How to complete this task:
Below is a set of records. Repeat all of them exactly.

Record excerpts:
↓↓↓

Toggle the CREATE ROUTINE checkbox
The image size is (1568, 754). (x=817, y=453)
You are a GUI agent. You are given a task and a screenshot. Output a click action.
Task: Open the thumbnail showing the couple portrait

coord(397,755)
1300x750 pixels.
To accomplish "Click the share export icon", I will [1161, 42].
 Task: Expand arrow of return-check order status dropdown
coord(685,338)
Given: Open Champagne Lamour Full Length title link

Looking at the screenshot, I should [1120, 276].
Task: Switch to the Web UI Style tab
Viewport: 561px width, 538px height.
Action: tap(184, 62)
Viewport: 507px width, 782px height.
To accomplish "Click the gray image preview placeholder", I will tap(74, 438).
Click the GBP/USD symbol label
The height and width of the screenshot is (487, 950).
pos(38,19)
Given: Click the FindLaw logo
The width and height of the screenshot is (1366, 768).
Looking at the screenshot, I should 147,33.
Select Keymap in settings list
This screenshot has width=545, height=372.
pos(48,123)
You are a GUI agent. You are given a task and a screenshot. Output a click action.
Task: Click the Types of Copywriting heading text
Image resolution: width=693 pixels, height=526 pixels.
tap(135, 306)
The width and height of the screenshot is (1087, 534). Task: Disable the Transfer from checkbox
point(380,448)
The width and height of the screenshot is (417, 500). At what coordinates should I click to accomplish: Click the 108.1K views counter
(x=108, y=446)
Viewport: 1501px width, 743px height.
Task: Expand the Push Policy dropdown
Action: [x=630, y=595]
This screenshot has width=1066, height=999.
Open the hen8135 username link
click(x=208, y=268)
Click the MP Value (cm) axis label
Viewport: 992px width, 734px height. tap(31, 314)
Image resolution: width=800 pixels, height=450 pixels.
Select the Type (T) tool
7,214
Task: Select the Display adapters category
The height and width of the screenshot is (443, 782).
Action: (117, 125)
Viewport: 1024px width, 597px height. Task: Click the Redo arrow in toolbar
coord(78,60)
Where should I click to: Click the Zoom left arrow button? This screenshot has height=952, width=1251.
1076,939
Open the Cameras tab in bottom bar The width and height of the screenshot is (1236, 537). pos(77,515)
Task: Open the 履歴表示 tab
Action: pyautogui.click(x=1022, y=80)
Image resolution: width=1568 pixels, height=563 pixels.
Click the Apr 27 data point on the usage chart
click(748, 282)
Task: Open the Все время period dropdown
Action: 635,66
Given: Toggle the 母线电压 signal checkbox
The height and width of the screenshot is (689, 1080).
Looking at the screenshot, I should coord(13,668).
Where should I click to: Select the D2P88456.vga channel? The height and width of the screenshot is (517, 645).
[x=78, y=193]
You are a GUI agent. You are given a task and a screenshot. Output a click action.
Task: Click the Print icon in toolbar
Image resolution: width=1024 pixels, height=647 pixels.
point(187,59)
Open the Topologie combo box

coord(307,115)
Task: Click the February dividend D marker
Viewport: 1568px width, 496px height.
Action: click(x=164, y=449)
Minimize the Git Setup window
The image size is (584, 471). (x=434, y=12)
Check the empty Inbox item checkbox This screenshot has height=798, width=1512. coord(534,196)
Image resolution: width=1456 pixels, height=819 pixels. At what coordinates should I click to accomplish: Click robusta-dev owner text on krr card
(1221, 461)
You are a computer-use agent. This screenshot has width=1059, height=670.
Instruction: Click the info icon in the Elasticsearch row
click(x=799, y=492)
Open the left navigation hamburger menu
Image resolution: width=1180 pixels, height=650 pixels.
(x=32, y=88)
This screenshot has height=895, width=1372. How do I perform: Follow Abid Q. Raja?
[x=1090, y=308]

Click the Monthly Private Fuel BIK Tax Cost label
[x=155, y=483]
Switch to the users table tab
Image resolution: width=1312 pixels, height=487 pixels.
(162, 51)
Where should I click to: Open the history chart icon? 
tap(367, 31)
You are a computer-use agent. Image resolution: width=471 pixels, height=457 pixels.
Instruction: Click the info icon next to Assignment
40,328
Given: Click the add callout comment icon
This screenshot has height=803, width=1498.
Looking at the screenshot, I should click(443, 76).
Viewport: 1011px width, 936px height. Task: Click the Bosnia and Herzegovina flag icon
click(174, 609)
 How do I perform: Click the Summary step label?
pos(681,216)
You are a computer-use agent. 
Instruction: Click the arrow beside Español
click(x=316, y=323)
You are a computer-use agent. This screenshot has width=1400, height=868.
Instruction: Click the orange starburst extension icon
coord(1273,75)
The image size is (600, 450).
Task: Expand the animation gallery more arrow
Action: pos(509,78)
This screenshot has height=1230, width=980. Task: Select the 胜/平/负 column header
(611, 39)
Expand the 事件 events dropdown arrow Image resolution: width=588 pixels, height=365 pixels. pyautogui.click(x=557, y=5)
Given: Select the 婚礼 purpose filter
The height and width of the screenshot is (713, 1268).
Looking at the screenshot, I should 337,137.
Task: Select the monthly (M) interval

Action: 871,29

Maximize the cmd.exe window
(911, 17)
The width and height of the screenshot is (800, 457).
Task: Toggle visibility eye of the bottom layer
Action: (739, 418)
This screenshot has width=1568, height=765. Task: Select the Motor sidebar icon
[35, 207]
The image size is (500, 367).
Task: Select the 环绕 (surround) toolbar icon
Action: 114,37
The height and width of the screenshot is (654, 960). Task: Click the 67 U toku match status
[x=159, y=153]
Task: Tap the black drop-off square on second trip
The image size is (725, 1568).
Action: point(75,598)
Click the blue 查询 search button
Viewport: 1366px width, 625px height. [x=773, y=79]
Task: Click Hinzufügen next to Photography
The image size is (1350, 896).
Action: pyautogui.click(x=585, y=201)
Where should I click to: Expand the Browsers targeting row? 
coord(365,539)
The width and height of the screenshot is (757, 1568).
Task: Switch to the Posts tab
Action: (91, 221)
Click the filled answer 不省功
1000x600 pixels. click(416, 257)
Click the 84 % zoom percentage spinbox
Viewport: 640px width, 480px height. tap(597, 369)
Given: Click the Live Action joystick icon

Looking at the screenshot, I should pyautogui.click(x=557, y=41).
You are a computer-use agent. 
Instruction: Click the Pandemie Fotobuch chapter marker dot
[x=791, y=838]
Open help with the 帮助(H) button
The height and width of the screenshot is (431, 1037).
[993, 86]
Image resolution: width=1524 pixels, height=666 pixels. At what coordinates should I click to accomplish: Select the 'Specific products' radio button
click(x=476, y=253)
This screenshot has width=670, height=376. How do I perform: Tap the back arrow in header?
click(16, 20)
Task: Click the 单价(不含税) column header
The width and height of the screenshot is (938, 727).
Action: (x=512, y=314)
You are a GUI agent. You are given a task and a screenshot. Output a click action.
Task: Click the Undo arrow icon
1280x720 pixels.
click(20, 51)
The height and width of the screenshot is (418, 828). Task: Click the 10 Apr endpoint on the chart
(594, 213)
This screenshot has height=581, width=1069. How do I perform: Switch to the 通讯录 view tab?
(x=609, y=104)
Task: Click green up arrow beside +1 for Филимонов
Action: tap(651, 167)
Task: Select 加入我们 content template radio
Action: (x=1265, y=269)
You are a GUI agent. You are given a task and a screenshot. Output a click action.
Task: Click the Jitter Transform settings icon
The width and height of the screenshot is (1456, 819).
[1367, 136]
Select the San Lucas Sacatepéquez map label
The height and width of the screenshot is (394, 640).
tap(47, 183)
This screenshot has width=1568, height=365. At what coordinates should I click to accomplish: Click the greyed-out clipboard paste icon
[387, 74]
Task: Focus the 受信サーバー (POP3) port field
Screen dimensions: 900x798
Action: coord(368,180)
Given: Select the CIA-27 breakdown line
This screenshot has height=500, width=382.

↑↑↑

Exercise answer:
Toggle the CREATE ROUTINE checkbox
The image size is (1568, 754). (x=817, y=453)
You are a GUI agent. You are given a task and a screenshot. Output a click action.
Task: Open the thumbnail showing the couple portrait

coord(397,755)
1300x750 pixels.
To accomplish "Click the share export icon", I will [1161, 42].
 Task: Expand arrow of return-check order status dropdown
coord(685,338)
Given: Open Champagne Lamour Full Length title link

Looking at the screenshot, I should [1120, 276].
Task: Switch to the Web UI Style tab
Viewport: 561px width, 538px height.
Action: tap(184, 62)
Viewport: 507px width, 782px height.
To accomplish "Click the gray image preview placeholder", I will tap(74, 438).
Click the GBP/USD symbol label
The height and width of the screenshot is (487, 950).
pos(38,19)
Given: Click the FindLaw logo
The width and height of the screenshot is (1366, 768).
Looking at the screenshot, I should 147,33.
Select Keymap in settings list
This screenshot has width=545, height=372.
pos(48,123)
You are a GUI agent. You are given a task and a screenshot. Output a click action.
Task: Click the Types of Copywriting heading text
Image resolution: width=693 pixels, height=526 pixels.
tap(135, 306)
The width and height of the screenshot is (1087, 534). Task: Disable the Transfer from checkbox
point(380,448)
The width and height of the screenshot is (417, 500). At what coordinates should I click to accomplish: Click the 108.1K views counter
(x=108, y=446)
Viewport: 1501px width, 743px height.
Task: Expand the Push Policy dropdown
Action: [x=630, y=595]
This screenshot has width=1066, height=999.
Open the hen8135 username link
click(x=208, y=268)
Click the MP Value (cm) axis label
Viewport: 992px width, 734px height. tap(31, 314)
Image resolution: width=800 pixels, height=450 pixels.
Select the Type (T) tool
7,214
Task: Select the Display adapters category
The height and width of the screenshot is (443, 782).
Action: (117, 125)
Viewport: 1024px width, 597px height. Task: Click the Redo arrow in toolbar
coord(78,60)
Where should I click to: Click the Zoom left arrow button? This screenshot has height=952, width=1251.
1076,939
Open the Cameras tab in bottom bar The width and height of the screenshot is (1236, 537). pos(77,515)
Task: Open the 履歴表示 tab
Action: pyautogui.click(x=1022, y=80)
Image resolution: width=1568 pixels, height=563 pixels.
Click the Apr 27 data point on the usage chart
click(748, 282)
Task: Open the Все время period dropdown
Action: 635,66
Given: Toggle the 母线电压 signal checkbox
The height and width of the screenshot is (689, 1080).
Looking at the screenshot, I should coord(13,668).
Where should I click to: Select the D2P88456.vga channel? The height and width of the screenshot is (517, 645).
[x=78, y=193]
You are a GUI agent. You are given a task and a screenshot. Output a click action.
Task: Click the Print icon in toolbar
Image resolution: width=1024 pixels, height=647 pixels.
point(187,59)
Open the Topologie combo box

coord(307,115)
Task: Click the February dividend D marker
Viewport: 1568px width, 496px height.
Action: click(x=164, y=449)
Minimize the Git Setup window
The image size is (584, 471). (x=434, y=12)
Check the empty Inbox item checkbox This screenshot has height=798, width=1512. coord(534,196)
Image resolution: width=1456 pixels, height=819 pixels. At what coordinates should I click to accomplish: Click robusta-dev owner text on krr card
(1221, 461)
You are a computer-use agent. This screenshot has width=1059, height=670.
Instruction: Click the info icon in the Elasticsearch row
click(x=799, y=492)
Open the left navigation hamburger menu
Image resolution: width=1180 pixels, height=650 pixels.
(x=32, y=88)
This screenshot has height=895, width=1372. How do I perform: Follow Abid Q. Raja?
[x=1090, y=308]

Click the Monthly Private Fuel BIK Tax Cost label
[x=155, y=483]
Switch to the users table tab
Image resolution: width=1312 pixels, height=487 pixels.
(162, 51)
Where should I click to: Open the history chart icon? 
tap(367, 31)
You are a computer-use agent. Image resolution: width=471 pixels, height=457 pixels.
Instruction: Click the info icon next to Assignment
40,328
Given: Click the add callout comment icon
This screenshot has height=803, width=1498.
Looking at the screenshot, I should click(443, 76).
Viewport: 1011px width, 936px height. Task: Click the Bosnia and Herzegovina flag icon
click(174, 609)
 How do I perform: Click the Summary step label?
pos(681,216)
You are a computer-use agent. 
Instruction: Click the arrow beside Español
click(x=316, y=323)
You are a computer-use agent. This screenshot has width=1400, height=868.
Instruction: Click the orange starburst extension icon
coord(1273,75)
The image size is (600, 450).
Task: Expand the animation gallery more arrow
Action: pos(509,78)
This screenshot has height=1230, width=980. Task: Select the 胜/平/负 column header
(611, 39)
Expand the 事件 events dropdown arrow Image resolution: width=588 pixels, height=365 pixels. pyautogui.click(x=557, y=5)
Given: Select the 婚礼 purpose filter
The height and width of the screenshot is (713, 1268).
Looking at the screenshot, I should 337,137.
Task: Select the monthly (M) interval

Action: 871,29

Maximize the cmd.exe window
(911, 17)
The width and height of the screenshot is (800, 457).
Task: Toggle visibility eye of the bottom layer
Action: (739, 418)
This screenshot has width=1568, height=765. Task: Select the Motor sidebar icon
[35, 207]
The image size is (500, 367).
Task: Select the 环绕 (surround) toolbar icon
Action: 114,37
The height and width of the screenshot is (654, 960). Task: Click the 67 U toku match status
[x=159, y=153]
Task: Tap the black drop-off square on second trip
The image size is (725, 1568).
Action: point(75,598)
Click the blue 查询 search button
Viewport: 1366px width, 625px height. [x=773, y=79]
Task: Click Hinzufügen next to Photography
The image size is (1350, 896).
Action: pyautogui.click(x=585, y=201)
Where should I click to: Expand the Browsers targeting row? 
coord(365,539)
The width and height of the screenshot is (757, 1568).
Task: Switch to the Posts tab
Action: (91, 221)
Click the filled answer 不省功
1000x600 pixels. click(416, 257)
Click the 84 % zoom percentage spinbox
Viewport: 640px width, 480px height. tap(597, 369)
Given: Click the Live Action joystick icon

Looking at the screenshot, I should pyautogui.click(x=557, y=41).
You are a computer-use agent. 
Instruction: Click the Pandemie Fotobuch chapter marker dot
[x=791, y=838]
Open help with the 帮助(H) button
The height and width of the screenshot is (431, 1037).
[993, 86]
Image resolution: width=1524 pixels, height=666 pixels. At what coordinates should I click to accomplish: Select the 'Specific products' radio button
click(x=476, y=253)
This screenshot has width=670, height=376. How do I perform: Tap the back arrow in header?
click(16, 20)
Task: Click the 单价(不含税) column header
The width and height of the screenshot is (938, 727).
Action: (x=512, y=314)
You are a GUI agent. You are given a task and a screenshot. Output a click action.
Task: Click the Undo arrow icon
1280x720 pixels.
click(20, 51)
The height and width of the screenshot is (418, 828). Task: Click the 10 Apr endpoint on the chart
(594, 213)
This screenshot has height=581, width=1069. How do I perform: Switch to the 通讯录 view tab?
(x=609, y=104)
Task: Click green up arrow beside +1 for Филимонов
Action: tap(651, 167)
Task: Select 加入我们 content template radio
Action: (x=1265, y=269)
You are a GUI agent. You are given a task and a screenshot. Output a click action.
Task: Click the Jitter Transform settings icon
The width and height of the screenshot is (1456, 819).
[1367, 136]
Select the San Lucas Sacatepéquez map label
The height and width of the screenshot is (394, 640).
tap(47, 183)
This screenshot has width=1568, height=365. At what coordinates should I click to accomplish: Click the greyed-out clipboard paste icon
[387, 74]
Task: Focus the 受信サーバー (POP3) port field
Screen dimensions: 900x798
Action: coord(368,180)
Given: Select the CIA-27 breakdown line
This screenshot has height=500, width=382.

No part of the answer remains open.